Early childhood caries, a severe form of tooth decay affecting kids below age six, is more common among children from low-income families and First Nations, immigrant and refugee children. Left untreated, the decay can lead to pain, abscesses, infection, eating difficulties, malnutrition, slower growth rates, low self-esteem and other problems.
IN THE CELLS
It starts in the genes. The emerging field of epigenetics, or the study of the impact of the environment on genes, shows that poverty and outside stresses can cause damage to cells, especially to a fetus or during the early years. This can damage the immune system and negatively affect stress response and emotion and impulse control.
Poverty can change the brain. The early years of a child’s life are the greatest window of opportunity for learning new skills and abilities. Young children who grow up impoverished, without security and lacking stimulation can end up with faulty “wiring” in the brain, which can influence health, well-being and coping abilities.
-According to a national study, low-income kids aged four to 11 are more likely to exhibit indirect aggression than children from wealthy families (40 per cent vs. 25 per cent) and are more likely to be hyperactive (20 per cent vs. 12 per cent).
-A U.K. survey found that one in six children from disadvantaged families will have developmental disorders such as attention-deficit hyperactivity disorder compared to only one in 20 in richer families.
-A UBC study found that children from low-income backgrounds have brains similar to those of stroke victims, with their prefrontal cortex -the area of the brain responsible for cognitive decision-making, problem-solving and moderating social behaviour -showing inhibited growth.
Children from lower socio-economic groups are more susceptible to pneumonia and tuberculosis and are twice as likely to develop asthma, the most common chronic respiratory condition among Canadian children. The risk increases the longer the child lives in poverty: Kids in chronic poverty have rates approximately 30 per cent higher than the average.

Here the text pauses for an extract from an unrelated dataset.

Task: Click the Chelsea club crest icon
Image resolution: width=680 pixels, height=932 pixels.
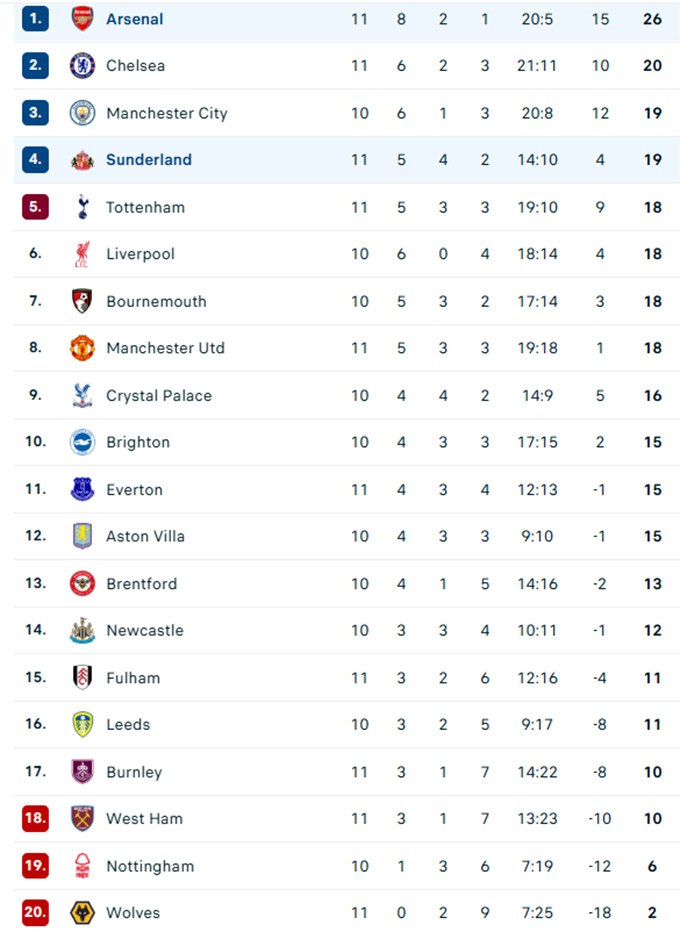Action: [82, 66]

Children from poor families are more likely to suffer from poor nutrition and malnourishment. Stress causes the body to deplete nutrients, leaving none to go around for thinking and learning new things.
-Babies born to poor families are almost twice as likely to be born smaller, thinner and weaker than average, with increased risk of hospitalization, below-normal growth and childhood illnesses.
-A study published in the International Journal of
Obesity found children from poor families are twice as likely to be overweight or obese compared to affluent kids (12.8 per cent vs. 6.4 per cent).
-Reasons include less access to a healthy food supply, limited access to recreational facilities such as playgrounds and parks, and increased safety concerns.
-Obesity is linked to asthma, Type 2 diabetes, hypertension and heart disease.
-UBC researchers found disadvantaged kids are more likely to be plagued with chronic diseases such as heart disease, stroke, diabetes and some cancers, regardless of current income or lifestyle. This is because stress hormones -the defensive fight-or-flight mode -that kick in to help poor kids deal with hardships also make them more susceptible to inflammation and damage to the immune system.